For each evaluated principle: a verdict (aligned, needs_changes, high_risk, or not_applicable), a numeric severity_score 0–100, a confidence level (low/medium/high), an evidence_quality rating (sparse/moderate/strong), code-cited evidence, a recommendation when not aligned, and a list of recommended example slugs you can fetch with examples.get. The assessment also surfaces a code_classification (autonomous_agentic_workflow vs non_agentic_component, with rationale) so you can inspect why some principles were marked not_applicable. The aggregate readiness block carries the score, grade, tier, per-bucket counts, and whether the grade was capped by a high_risk finding.

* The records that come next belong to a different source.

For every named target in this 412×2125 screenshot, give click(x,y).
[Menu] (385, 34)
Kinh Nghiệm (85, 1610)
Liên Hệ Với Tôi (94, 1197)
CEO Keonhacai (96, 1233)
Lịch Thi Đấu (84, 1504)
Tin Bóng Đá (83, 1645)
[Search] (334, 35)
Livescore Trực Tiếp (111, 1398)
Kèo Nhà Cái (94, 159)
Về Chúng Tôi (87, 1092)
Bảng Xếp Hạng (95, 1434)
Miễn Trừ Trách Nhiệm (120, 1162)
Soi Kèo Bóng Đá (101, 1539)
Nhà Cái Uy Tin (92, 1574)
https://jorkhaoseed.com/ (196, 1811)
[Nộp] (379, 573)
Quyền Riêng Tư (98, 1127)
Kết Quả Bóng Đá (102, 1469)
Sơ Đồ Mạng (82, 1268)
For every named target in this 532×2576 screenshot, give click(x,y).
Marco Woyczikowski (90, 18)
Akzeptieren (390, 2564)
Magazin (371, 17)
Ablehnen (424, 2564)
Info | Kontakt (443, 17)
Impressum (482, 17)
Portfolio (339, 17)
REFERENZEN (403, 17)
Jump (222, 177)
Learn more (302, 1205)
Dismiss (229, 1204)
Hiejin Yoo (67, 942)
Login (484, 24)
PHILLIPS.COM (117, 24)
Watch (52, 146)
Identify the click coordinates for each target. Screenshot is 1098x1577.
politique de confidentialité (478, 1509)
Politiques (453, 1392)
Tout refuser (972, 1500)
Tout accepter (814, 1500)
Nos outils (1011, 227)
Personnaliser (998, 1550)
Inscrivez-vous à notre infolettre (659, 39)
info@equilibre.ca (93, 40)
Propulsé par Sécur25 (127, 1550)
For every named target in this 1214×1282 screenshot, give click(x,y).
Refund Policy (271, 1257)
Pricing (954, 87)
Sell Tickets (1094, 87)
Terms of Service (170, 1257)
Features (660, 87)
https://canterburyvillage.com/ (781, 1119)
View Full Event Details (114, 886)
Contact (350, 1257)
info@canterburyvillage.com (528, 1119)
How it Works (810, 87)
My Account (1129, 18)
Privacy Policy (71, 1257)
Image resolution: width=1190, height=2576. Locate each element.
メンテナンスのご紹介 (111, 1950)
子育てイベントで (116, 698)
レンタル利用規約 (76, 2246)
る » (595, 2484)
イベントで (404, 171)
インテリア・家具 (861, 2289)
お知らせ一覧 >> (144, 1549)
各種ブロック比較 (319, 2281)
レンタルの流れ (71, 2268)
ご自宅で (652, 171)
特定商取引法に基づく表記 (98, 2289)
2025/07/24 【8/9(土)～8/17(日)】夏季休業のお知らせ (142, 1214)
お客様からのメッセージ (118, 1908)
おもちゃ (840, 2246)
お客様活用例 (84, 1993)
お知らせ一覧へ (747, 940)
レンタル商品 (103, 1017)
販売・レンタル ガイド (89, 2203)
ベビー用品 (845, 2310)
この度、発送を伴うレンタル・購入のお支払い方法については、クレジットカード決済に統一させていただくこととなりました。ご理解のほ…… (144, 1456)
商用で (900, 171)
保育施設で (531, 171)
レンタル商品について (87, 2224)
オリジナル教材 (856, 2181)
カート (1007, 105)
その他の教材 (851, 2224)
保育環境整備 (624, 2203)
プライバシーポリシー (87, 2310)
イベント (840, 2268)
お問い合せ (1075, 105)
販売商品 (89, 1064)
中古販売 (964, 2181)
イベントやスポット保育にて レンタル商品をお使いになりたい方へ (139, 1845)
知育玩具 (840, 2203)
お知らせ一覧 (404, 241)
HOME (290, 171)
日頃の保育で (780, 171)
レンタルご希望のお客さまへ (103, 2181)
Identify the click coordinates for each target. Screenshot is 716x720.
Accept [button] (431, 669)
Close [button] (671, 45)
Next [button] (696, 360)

Reproducibility is best-effort, and the response surfaces every knob that affects it. Identical input produces an identical seed, derived from a collision-free JSON canonicalisation of every prompt-affecting field. The reproducibility block carries the model, seed, OpenAI system_fingerprint, doctrine_fingerprint (a hash over the principle definitions), prompt_template_fingerprint (system prompt + scaffolding + JSON schema + reasoning_effort), and reasoning_effort. If a future deploy changes the system prompt or the doctrine, the corresponding fingerprint changes; silent drift is impossible by construction. Per-finding confidence lets you tell intrinsic LLM variance from real disagreement. The mode is explicitly 'best_effort' so callers do not infer byte-identical replay.

The system prompt explicitly delimits submitted code and context as inert untrusted data and instructs the model to ignore any instructions inside them. User-supplied code and context are JSON-escaped before they enter the prompt, so markdown delimiters or instruction-shaped content cannot break out of the data block. If a payload contains injection attempts, the validator treats them as evidence to cite under inspectability or blocker findings, not as instructions to follow.

Provider failures surface as typed error codes (timed_out, rate_limited, dependency_unavailable, schema_mismatch), each with the dependency name, retryable flag, and a concrete next_action. The user-facing time budget is 20 minutes and is enforced at the provider call boundary itself, not just at the outer wrapper, so very large repos and the cert path always complete cleanly. Persistence failures flip the run's persistence_status to failed and strip the tentative run_id / badge_url / review_url so dead links never reach the caller. Curated-example lookup failure degrades to recommended_examples=[] with example_recommendation_status='unavailable' instead of failing the run; the primary findings are always preserved.

Yes, repeatedly, and we publish every run. The currently-deployed self-review is an N=5 validate_consensus on the architect.validate handler after the SEP-1686 surgery: 98/A, production_ready, P2 and P8 aligned (read it). The honest baseline before it was an N=5 consensus on the cohort-bridge orchestrator at 74/C, which surfaced a P2 production_blocker instead of averaging it away (read it). Same MCP tool, same doctrine, same 20-minute budget anyone else gets, same fingerprint envelope every caller receives. Consensus over five shots is deliberately less forgiving than single-shot validate: a load-bearing weakness that single-shot might smooth into a higher grade gets surfaced as the production_blocker it actually is. That IS the doctrine working on its own creator. Earlier single-shot loops produced higher headline scores, which is why we shifted load-bearing measurement to consensus: less forgiving, more certifiable.